O que o colapso de nossas idéias de espaço e tempo nos ensina

Abhishek Kothari Blocked Unblock Seguir Seguindo 28 de dezembro de 2018 Callum Wale no Unsplash

O papel desempenhado pelo tempo no começo do universo é, acredito, a chave final para remover a necessidade de um Grand Designer, e revelar como o universo se criou. … O próprio tempo deve parar. Você não pode chegar a um tempo antes do big bang, porque não havia tempo antes do big bang. Nós finalmente encontramos algo que não tem uma causa porque não havia tempo para uma causa existir. Para mim, isso significa que não há possibilidade de um criador porque não há tempo para um criador existir. Desde que o próprio tempo começou no momento do Big Bang, foi um evento que não poderia ter sido causado ou criado por alguém ou alguma coisa. Então, quando as pessoas me perguntam se um deus criou o universo, eu digo a elas que a pergunta em si não faz sentido. O tempo não existia antes do Big Bang, então não há tempo para Deus fazer o universo. É como pedir direções para a borda da Terra. A terra é uma esfera. Não tem uma vantagem, então procurá-lo é um exercício fútil – Stephen Hawking

Houve muitos desenvolvimentos em ciência e tecnologia que tomaram o mundo pela tempestade. Compreensivelmente, os que mais chamam a atenção incluem Inteligência Artificial (AI), técnicas de edição de genes, como interferência de CRISPR e RNA, Blockchains e Quantum Computing. No entanto, existem outros desenvolvimentos que voam abaixo do radar até serem divulgados pela grande mídia. Um desses desenvolvimentos tem sido o nosso reexame dos conceitos de espaço e tempo à luz da teoria da relatividade de Einstein e nossas tentativas de comercializar a física quântica.

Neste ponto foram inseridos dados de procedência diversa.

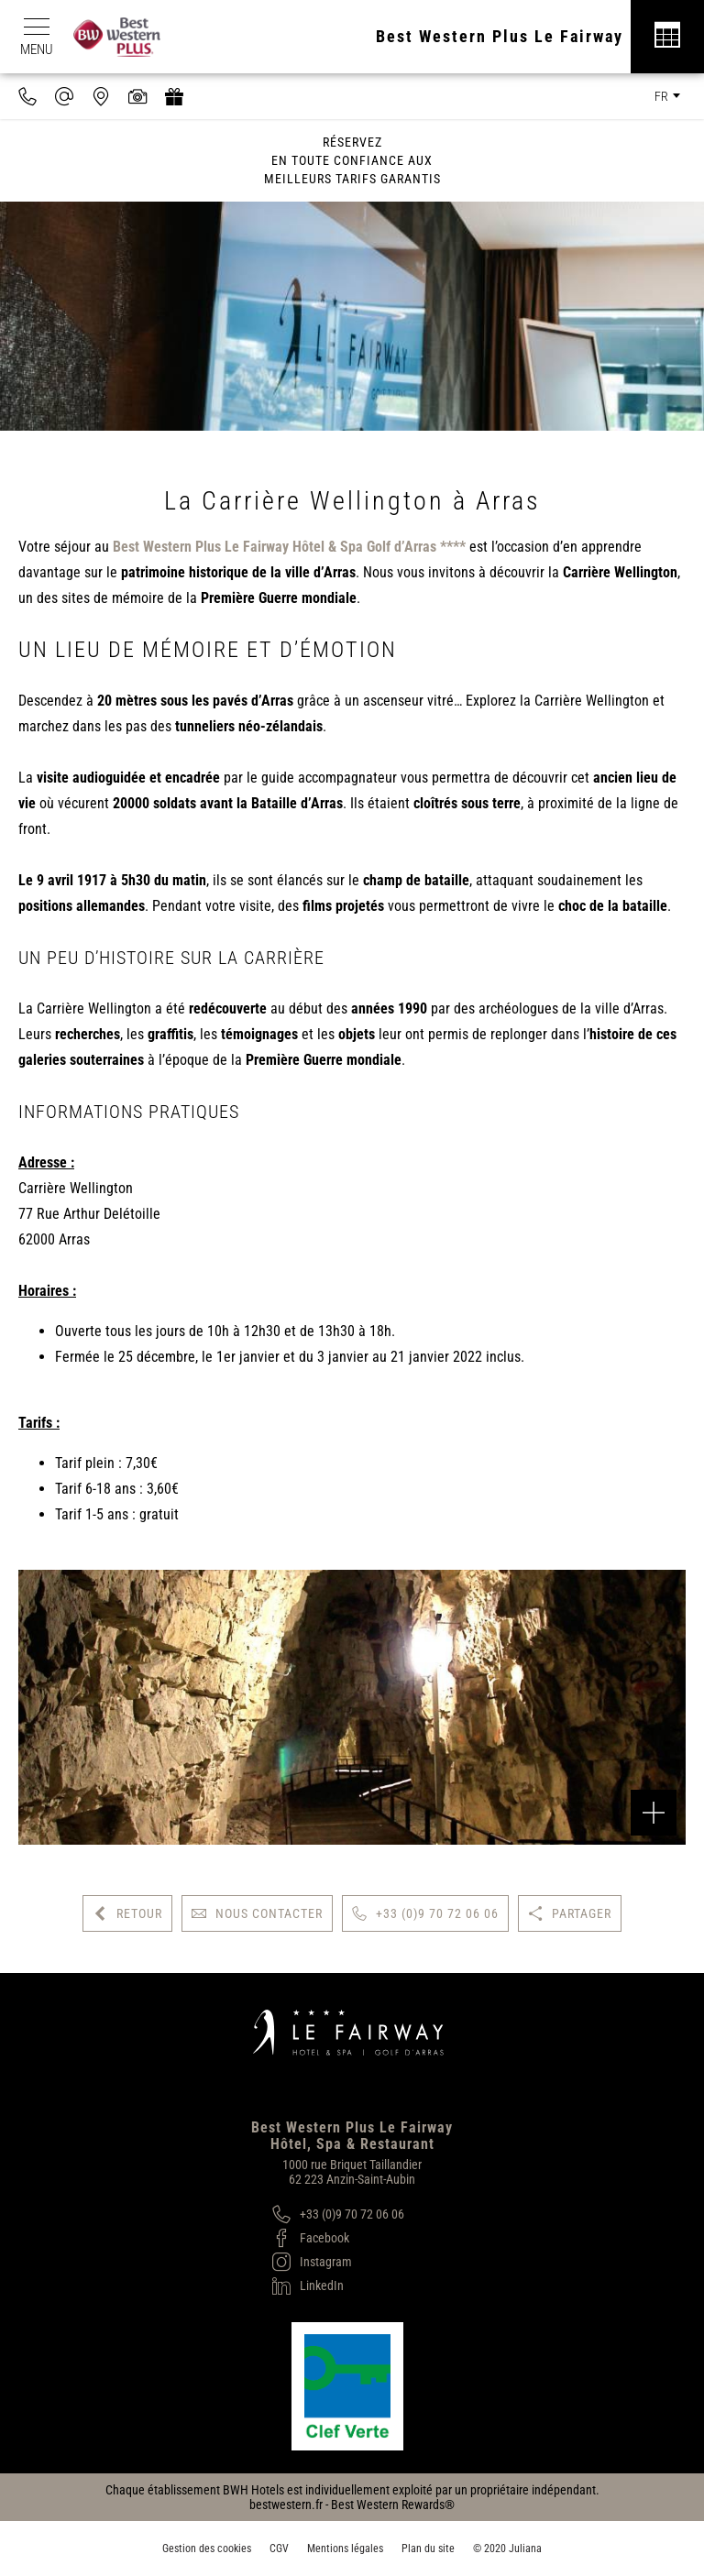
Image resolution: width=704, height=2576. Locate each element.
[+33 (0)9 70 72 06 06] (338, 2214)
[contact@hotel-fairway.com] (64, 96)
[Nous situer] (100, 96)
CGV (279, 2548)
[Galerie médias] (137, 96)
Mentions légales (345, 2548)
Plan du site (428, 2548)
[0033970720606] (27, 96)
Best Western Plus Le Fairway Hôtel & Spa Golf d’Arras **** (289, 546)
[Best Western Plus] (126, 36)
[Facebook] (338, 2238)
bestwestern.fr (286, 2504)
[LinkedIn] (338, 2285)
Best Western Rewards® (393, 2504)
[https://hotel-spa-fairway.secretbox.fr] (174, 96)
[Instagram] (338, 2262)
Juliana (525, 2548)
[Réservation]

Este artigo explica como a nossa compreensão dos conceitos fundamentais de espaço, tempo e continuidade no espaço-tempo se transformaram radicalmente. Também explica como conceitos semelhantes foram explorados em textos religiosos antigos, embora em línguas antigas, e assim tenta ligar a ciência e a espiritualidade em outro exemplo de um continuum que estamos tentando incessantemente compreender. Ele termina questionando nossa perseguição raivosa de coisas que acreditamos serem verdadeiras, que estamos dispostos a sacrificar a vida de outros humanos sobre o que acreditamos ser verdade. Você vê, a coisa com a ciência, é que não importa quão avançado o nosso corpo de conhecimento se torne – quando tudo mais é feito, apenas uma coisa permanece e isso é "dúvida". Um pressentimento de que há algo lá fora que podemos ter perdido uma pequena janela para um mundo totalmente novo se formos corajosos o suficiente para ter uma mente aberta. Muitos textos religiosos antigos falam sobre verdades universais e eternas (intemporais) que buscamos compreender. Todas as nossas buscas coletivas, que podem seguir diferentes caminhos, chamando-as de ciência ou espiritualidade, são, então, tentativas de descobrir essas verdades eternas de diferentes pontos de vista. O mundo, então, se torna eterno e atemporal e nosso conceito de tempo é apenas uma muleta muito pequena na qual confiamos para entender o que é verdadeiramente atemporal. Imagine um mundo onde nós somos "a-históricos" ou imaculados pelas memórias de nossos erros e só vivemos no presente (O aqui e agora) que por sua vez é baseado na não-violência, respeito à pluralidade de pensamento e amor a todos seres vivos. Não é preciso muito para perceber o que estamos perdendo hoje.

O que são espaço e tempo?

Em seu novo livro, "A Ordem do Tempo", Carlo Rovelli analisa com atenção a nossa noção de tempo ou o que achamos que espaço e tempo são. Então, ele continua a revelar por que o que pensamos não é verdade. Enquanto eu não estou tentando destilar tudo no livro, estou recomendando sinceramente uma leitura do livro. Estou usando o que aprendi no livro para conectar os pontos em minha mente, na esperança de que a conexão o ajude a entender o mundo também.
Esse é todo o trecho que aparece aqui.